Agencies may be the buyers most exposed to that trade-off. Demand from them has exploded in two years from a standing start, and for independents priced out of enterprise-grade B2B data, he is blunt about what synthetic offers. “B2B data is expensive, high quality is expensive, but this is one of the areas where synthetic can provide a lifeline. Is it the same as primary research? No. But is it better than these agencies not having access to any data? Yes.”
Nobody wants to talk about stale personas
Verified data ages, and a persona trained on last year’s market is quietly answering last year’s questions. Eder concedes this is the part of the pitch the industry avoids. “Nobody talks about it, either because they don’t want to do it or because they’d rather not talk about it. The reality is you’ve got to update the personas every few months.”
NewtonX builds proprietary personas for clients and refreshes them roughly quarterly, using what it calls persona shells: behavioural and attitudinal segmentations for specific buyer types, enriched with the client’s own data. Refreshing every three months, he argues, still costs less than running a heavyweight brand tracker.
Validation is done the hard way: the company splits a real audience in two, builds the model on one half, runs live research on the other, and compares the results. “Confidence, depending on the topic and the audience, can vary anywhere from 85% to above 95%, which is extremely high in some cases.
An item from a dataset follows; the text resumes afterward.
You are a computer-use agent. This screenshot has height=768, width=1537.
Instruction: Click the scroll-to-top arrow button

I would argue even 55% or 60% would be more than sufficient, because the trade-off is not making a decision based on any data at all, and there your confidence gets close to zero.” The effort is led by a VP of Research and Innovation who previously ran research at Salesforce-owned Tableau.
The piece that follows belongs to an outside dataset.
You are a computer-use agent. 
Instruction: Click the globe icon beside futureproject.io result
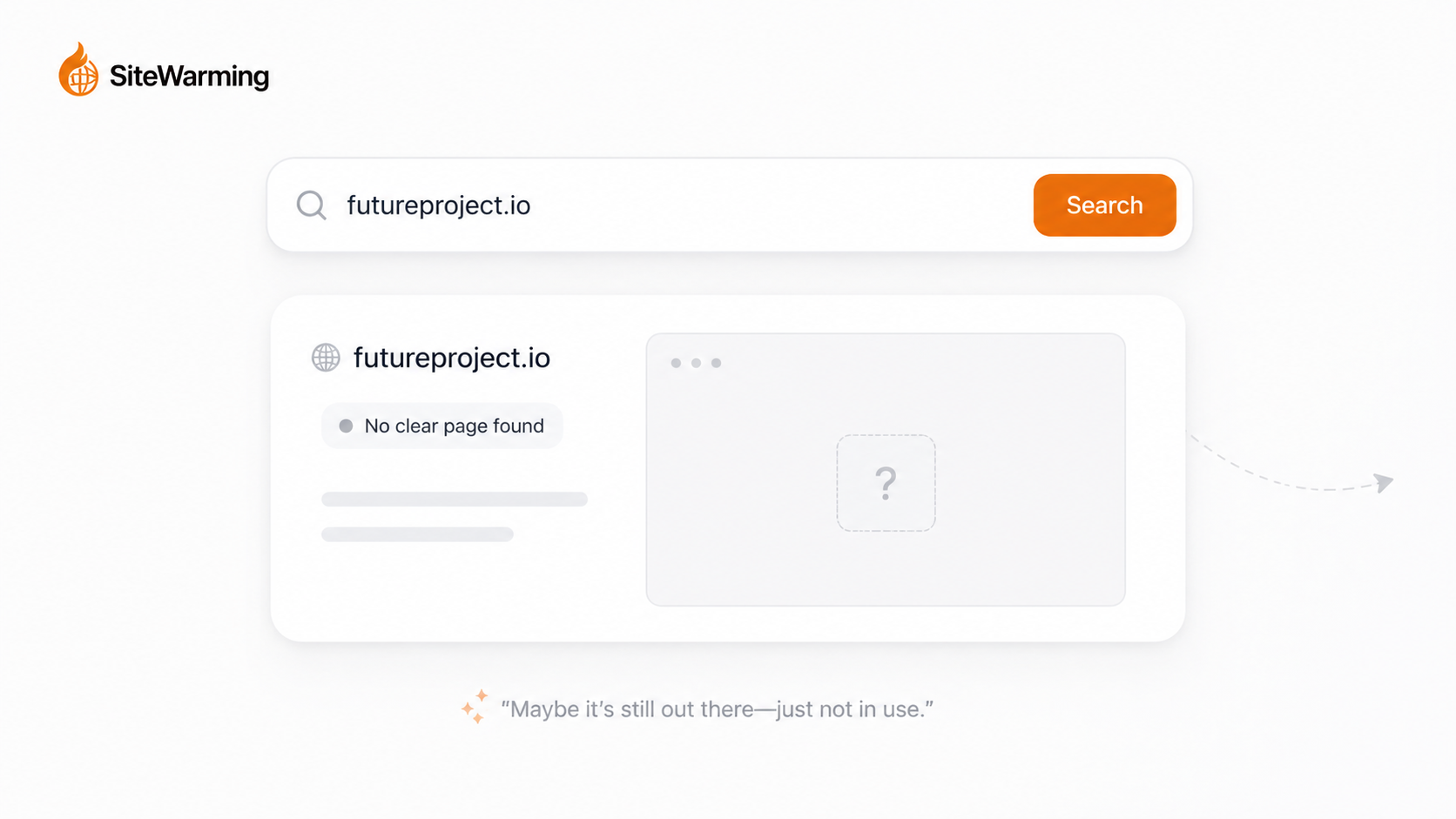coord(326,357)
Half the buying committee never shows up in the CRM
Push on the hardest objection, that B2B purchases are shaped by politics, budget cycles and relationships that never appear in survey data, and Eder does not retreat into the model. “People are irrational. People say one thing and do another.”
His response draws on the multi-year buy-ability research NewtonX has fielded for LinkedIn and Bain, which mapped how enterprise buying committees behave. “You have the buyers everyone thinks of, and then you have hidden buyers, people in the background nobody is aware of, but they influence the decisions. If you’re not aware of it, you’re at risk of losing out.” The published findings put roughly half of decision-making influence with those hidden buyers in procurement, finance and legal. Personas built on that foundation can model committee dynamics to a degree, he says, but only because the primary research identified the dynamics first.
That insistence on primary data is also what separates B2B from consumer work. Consumer synthetic tools benefit from an ocean of training data; B2B does not. “People say, well, synthetic worked for B2C, so if I train my model on the web, I’m sure I can ask it to be a procurement specialist. That’s where the model doesn’t have the data, but makes up the audience nonetheless, and gives you a confident-sounding answer.”

The replacement narrative did not survive contact with the data
NewtonX’s study with The Wall Street Journal, which surveyed 82 brand marketing VPs on generative AI, went in carrying three hypotheses: that marketers expected AI to replace people, that it was already generating strong returns, and that cost-cutting was the point. “All three were debunked.” Marketers wanted efficiency and better campaigns; the returns were prospective; and the head-count story kept collapsing on inspection. “In many cases the hiring actually goes up when you deploy AI, because you now need new roles. You go from individual contributors to agent orchestrators. The skill sets change, which is also an argument for people not being replaced but needing to be reskilled.”
The business behind the argument is in credit. NewtonX raised a $32 million Series B at the end of 2021, taking total funding to $47 million, reached profitability within two years and is funding growth organically, with around 200 staff, a London office building out its European presence, and a fresh citation from Gartner as a frontrunner among synthetic population and behavioural simulation startups.
Everything Eder sells depends on buyers who ask what the model was trained on, and he is candid that only the sophisticated ones do. The rest of the market is being offered an ever-cheaper way to hear a confident answer from tools trained on the same polluted panel data that created the crisis in the first place. Twenty-five years of fraud sits underneath them, and nothing at this year’s festival suggested the industry is in a mood to slow down and check.